[[ GIVEN RECORDS, beginning ]]
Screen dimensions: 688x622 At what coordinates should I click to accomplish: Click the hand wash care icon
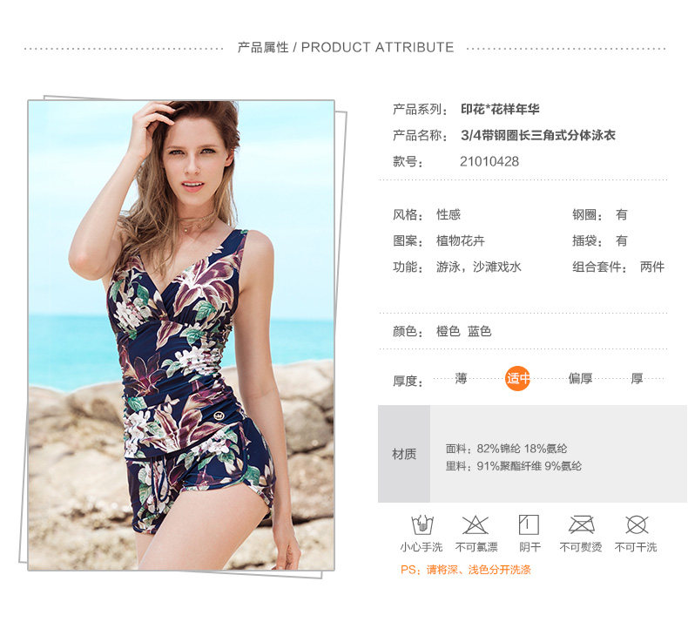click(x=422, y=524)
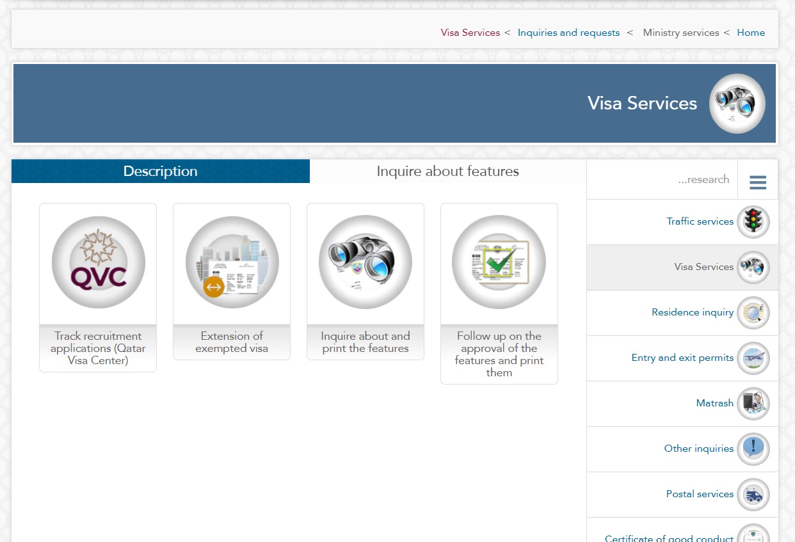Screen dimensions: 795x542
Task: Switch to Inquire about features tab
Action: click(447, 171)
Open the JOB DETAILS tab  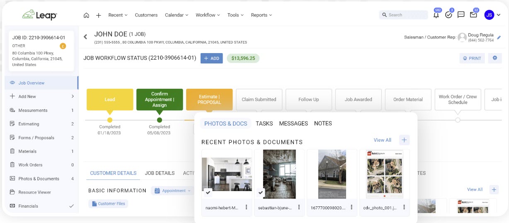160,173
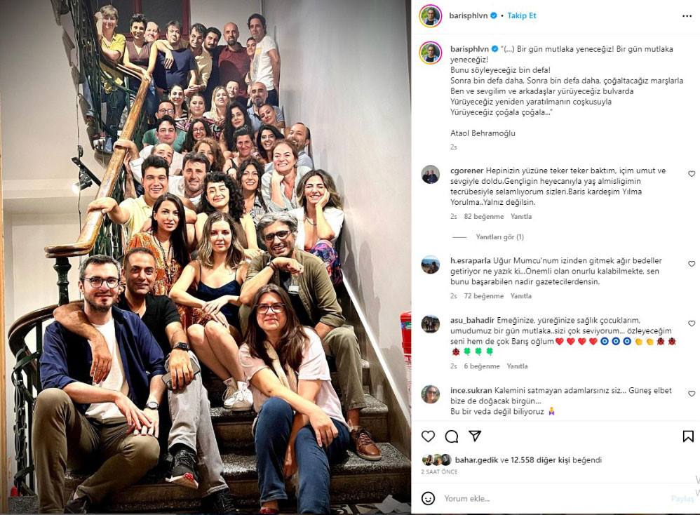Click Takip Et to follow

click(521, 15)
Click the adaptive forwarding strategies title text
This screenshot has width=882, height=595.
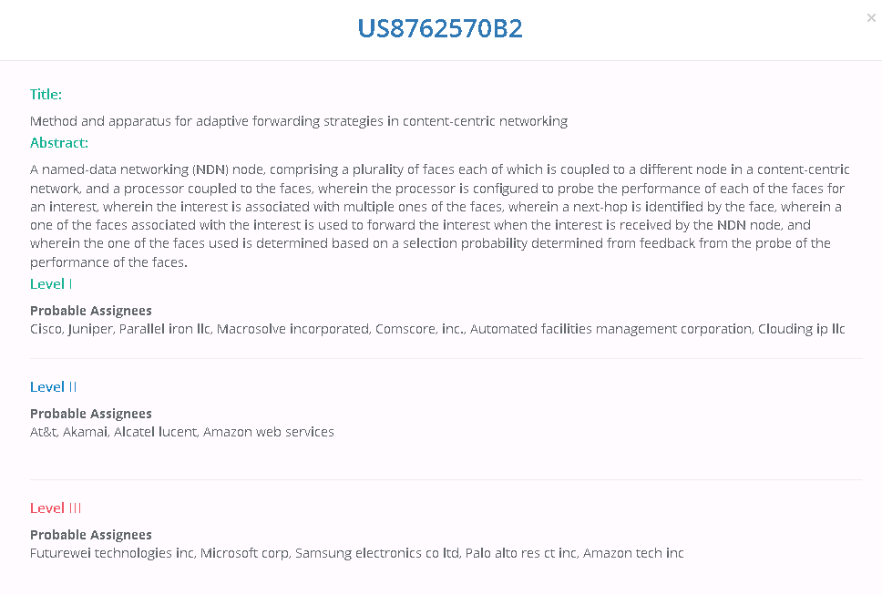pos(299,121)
[[ GIVEN RECORDS, end ]]
[[ GIVEN RECORDS, beginning ]]
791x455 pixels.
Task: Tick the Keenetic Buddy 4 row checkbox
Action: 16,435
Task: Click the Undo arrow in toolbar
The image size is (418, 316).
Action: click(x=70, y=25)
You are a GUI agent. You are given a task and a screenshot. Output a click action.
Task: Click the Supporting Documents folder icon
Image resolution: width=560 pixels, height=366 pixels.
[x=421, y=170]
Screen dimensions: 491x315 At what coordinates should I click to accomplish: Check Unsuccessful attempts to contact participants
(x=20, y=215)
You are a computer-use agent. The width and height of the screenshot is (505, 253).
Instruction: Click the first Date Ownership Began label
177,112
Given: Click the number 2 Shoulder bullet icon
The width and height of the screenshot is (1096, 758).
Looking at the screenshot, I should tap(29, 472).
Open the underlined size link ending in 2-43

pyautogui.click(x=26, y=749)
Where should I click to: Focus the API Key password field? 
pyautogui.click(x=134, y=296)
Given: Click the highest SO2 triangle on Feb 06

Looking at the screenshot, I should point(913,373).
[[ GIVEN RECORDS, end ]]
- PROBLEM
All lines above from the one with "Instruction: Click the" to the one with "Given: Click the number", inclusive, should be copied exactly, and no other lines.

- PROBLEM SOLUTION
Instruction: Click the first Date Ownership Began label
177,112
Given: Click the number 2 Shoulder bullet icon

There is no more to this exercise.